**Source records**.
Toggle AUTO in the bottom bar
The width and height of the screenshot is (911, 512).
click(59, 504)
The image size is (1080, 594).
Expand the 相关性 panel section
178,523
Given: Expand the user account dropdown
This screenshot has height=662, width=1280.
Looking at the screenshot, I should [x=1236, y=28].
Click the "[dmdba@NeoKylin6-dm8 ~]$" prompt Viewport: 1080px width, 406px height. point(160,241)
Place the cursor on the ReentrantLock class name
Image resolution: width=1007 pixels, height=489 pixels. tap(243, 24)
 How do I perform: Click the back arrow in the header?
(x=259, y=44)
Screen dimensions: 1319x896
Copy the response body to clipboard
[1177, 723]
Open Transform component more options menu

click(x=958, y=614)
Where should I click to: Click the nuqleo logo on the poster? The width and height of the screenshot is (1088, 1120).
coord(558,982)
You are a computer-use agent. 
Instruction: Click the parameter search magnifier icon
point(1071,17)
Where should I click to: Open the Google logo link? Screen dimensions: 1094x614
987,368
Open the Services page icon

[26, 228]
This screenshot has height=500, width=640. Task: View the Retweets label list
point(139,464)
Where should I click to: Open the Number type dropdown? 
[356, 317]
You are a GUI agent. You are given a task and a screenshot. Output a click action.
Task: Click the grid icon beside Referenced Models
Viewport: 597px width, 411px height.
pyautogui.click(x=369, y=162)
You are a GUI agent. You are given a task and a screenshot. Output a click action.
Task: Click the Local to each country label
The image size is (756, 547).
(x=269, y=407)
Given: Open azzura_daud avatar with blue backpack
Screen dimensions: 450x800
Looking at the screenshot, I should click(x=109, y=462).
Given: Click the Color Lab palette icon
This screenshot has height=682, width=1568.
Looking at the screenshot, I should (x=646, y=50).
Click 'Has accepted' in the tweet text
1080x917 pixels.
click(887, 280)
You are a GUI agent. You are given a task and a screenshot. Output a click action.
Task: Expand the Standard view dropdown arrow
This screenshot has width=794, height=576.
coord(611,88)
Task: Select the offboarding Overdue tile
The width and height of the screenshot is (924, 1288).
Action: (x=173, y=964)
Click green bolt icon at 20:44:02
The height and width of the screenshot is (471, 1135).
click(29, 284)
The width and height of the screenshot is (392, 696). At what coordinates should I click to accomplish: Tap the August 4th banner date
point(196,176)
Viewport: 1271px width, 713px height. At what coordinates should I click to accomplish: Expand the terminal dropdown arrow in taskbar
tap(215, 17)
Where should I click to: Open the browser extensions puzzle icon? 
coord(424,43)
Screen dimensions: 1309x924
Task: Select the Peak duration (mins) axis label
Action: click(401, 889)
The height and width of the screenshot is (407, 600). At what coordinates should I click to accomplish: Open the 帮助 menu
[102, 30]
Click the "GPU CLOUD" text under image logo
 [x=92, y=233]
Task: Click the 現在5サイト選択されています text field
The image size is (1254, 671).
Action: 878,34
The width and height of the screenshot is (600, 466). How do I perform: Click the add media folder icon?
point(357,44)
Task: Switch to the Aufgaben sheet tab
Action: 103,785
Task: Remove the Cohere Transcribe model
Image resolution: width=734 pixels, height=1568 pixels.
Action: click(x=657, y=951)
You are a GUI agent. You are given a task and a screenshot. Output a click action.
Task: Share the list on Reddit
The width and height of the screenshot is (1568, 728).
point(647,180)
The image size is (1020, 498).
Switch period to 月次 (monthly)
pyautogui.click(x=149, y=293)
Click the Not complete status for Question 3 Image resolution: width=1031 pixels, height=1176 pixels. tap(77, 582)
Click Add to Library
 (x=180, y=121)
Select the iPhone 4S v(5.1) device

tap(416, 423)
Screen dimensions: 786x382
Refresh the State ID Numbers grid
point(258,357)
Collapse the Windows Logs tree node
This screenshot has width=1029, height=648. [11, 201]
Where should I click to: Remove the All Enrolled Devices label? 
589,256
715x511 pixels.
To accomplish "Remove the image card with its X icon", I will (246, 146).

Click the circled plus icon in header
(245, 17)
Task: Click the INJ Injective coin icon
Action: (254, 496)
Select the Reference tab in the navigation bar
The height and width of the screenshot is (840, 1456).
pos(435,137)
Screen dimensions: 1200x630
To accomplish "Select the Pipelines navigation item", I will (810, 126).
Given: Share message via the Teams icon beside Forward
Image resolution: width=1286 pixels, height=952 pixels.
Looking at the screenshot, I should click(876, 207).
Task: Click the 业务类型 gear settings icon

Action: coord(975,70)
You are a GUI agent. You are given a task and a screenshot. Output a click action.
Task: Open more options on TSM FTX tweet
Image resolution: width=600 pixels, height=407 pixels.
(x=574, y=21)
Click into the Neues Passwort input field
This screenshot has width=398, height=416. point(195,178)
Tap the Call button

**Required action**.
Quote the whole listing above, leaving nothing out.

**Problem solution**.
Toggle AUTO in the bottom bar
The width and height of the screenshot is (911, 512).
click(59, 504)
The image size is (1080, 594).
Expand the 相关性 panel section
178,523
Given: Expand the user account dropdown
This screenshot has height=662, width=1280.
Looking at the screenshot, I should [x=1236, y=28].
Click the "[dmdba@NeoKylin6-dm8 ~]$" prompt Viewport: 1080px width, 406px height. point(160,241)
Place the cursor on the ReentrantLock class name
Image resolution: width=1007 pixels, height=489 pixels. tap(243, 24)
 How do I perform: Click the back arrow in the header?
(x=259, y=44)
Screen dimensions: 1319x896
Copy the response body to clipboard
[1177, 723]
Open Transform component more options menu

click(x=958, y=614)
Where should I click to: Click the nuqleo logo on the poster? The width and height of the screenshot is (1088, 1120).
coord(558,982)
You are a computer-use agent. 
Instruction: Click the parameter search magnifier icon
point(1071,17)
Where should I click to: Open the Google logo link? Screen dimensions: 1094x614
987,368
Open the Services page icon

[26, 228]
This screenshot has height=500, width=640. Task: View the Retweets label list
point(139,464)
Where should I click to: Open the Number type dropdown? 
[356, 317]
You are a GUI agent. You are given a task and a screenshot. Output a click action.
Task: Click the grid icon beside Referenced Models
Viewport: 597px width, 411px height.
pyautogui.click(x=369, y=162)
You are a GUI agent. You are given a task and a screenshot. Output a click action.
Task: Click the Local to each country label
The image size is (756, 547).
(x=269, y=407)
Given: Open azzura_daud avatar with blue backpack
Screen dimensions: 450x800
Looking at the screenshot, I should click(x=109, y=462).
Given: Click the Color Lab palette icon
This screenshot has height=682, width=1568.
Looking at the screenshot, I should (x=646, y=50).
Click 'Has accepted' in the tweet text
1080x917 pixels.
click(887, 280)
You are a GUI agent. You are given a task and a screenshot. Output a click action.
Task: Expand the Standard view dropdown arrow
This screenshot has width=794, height=576.
coord(611,88)
Task: Select the offboarding Overdue tile
The width and height of the screenshot is (924, 1288).
Action: (x=173, y=964)
Click green bolt icon at 20:44:02
The height and width of the screenshot is (471, 1135).
click(29, 284)
The width and height of the screenshot is (392, 696). At what coordinates should I click to accomplish: Tap the August 4th banner date
point(196,176)
Viewport: 1271px width, 713px height. At what coordinates should I click to accomplish: Expand the terminal dropdown arrow in taskbar
tap(215, 17)
Where should I click to: Open the browser extensions puzzle icon? 
coord(424,43)
Screen dimensions: 1309x924
Task: Select the Peak duration (mins) axis label
Action: click(401, 889)
The height and width of the screenshot is (407, 600). At what coordinates should I click to accomplish: Open the 帮助 menu
[102, 30]
Click the "GPU CLOUD" text under image logo
 [x=92, y=233]
Task: Click the 現在5サイト選択されています text field
The image size is (1254, 671).
Action: 878,34
The width and height of the screenshot is (600, 466). How do I perform: Click the add media folder icon?
point(357,44)
Task: Switch to the Aufgaben sheet tab
Action: 103,785
Task: Remove the Cohere Transcribe model
Image resolution: width=734 pixels, height=1568 pixels.
Action: click(x=657, y=951)
You are a GUI agent. You are given a task and a screenshot. Output a click action.
Task: Share the list on Reddit
The width and height of the screenshot is (1568, 728).
point(647,180)
The image size is (1020, 498).
Switch period to 月次 (monthly)
pyautogui.click(x=149, y=293)
Click the Not complete status for Question 3 Image resolution: width=1031 pixels, height=1176 pixels. tap(77, 582)
Click Add to Library
 (x=180, y=121)
Select the iPhone 4S v(5.1) device

tap(416, 423)
Screen dimensions: 786x382
Refresh the State ID Numbers grid
point(258,357)
Collapse the Windows Logs tree node
This screenshot has width=1029, height=648. [11, 201]
Where should I click to: Remove the All Enrolled Devices label? 
589,256
715x511 pixels.
To accomplish "Remove the image card with its X icon", I will (246, 146).

Click the circled plus icon in header
(245, 17)
Task: Click the INJ Injective coin icon
Action: (254, 496)
Select the Reference tab in the navigation bar
The height and width of the screenshot is (840, 1456).
pos(435,137)
Screen dimensions: 1200x630
To accomplish "Select the Pipelines navigation item", I will (810, 126).
Given: Share message via the Teams icon beside Forward
Image resolution: width=1286 pixels, height=952 pixels.
Looking at the screenshot, I should click(876, 207).
Task: Click the 业务类型 gear settings icon

Action: coord(975,70)
You are a GUI agent. You are given a task and a screenshot. Output a click action.
Task: Open more options on TSM FTX tweet
Image resolution: width=600 pixels, height=407 pixels.
(x=574, y=21)
Click into the Neues Passwort input field
This screenshot has width=398, height=416. point(195,178)
Tap the Call button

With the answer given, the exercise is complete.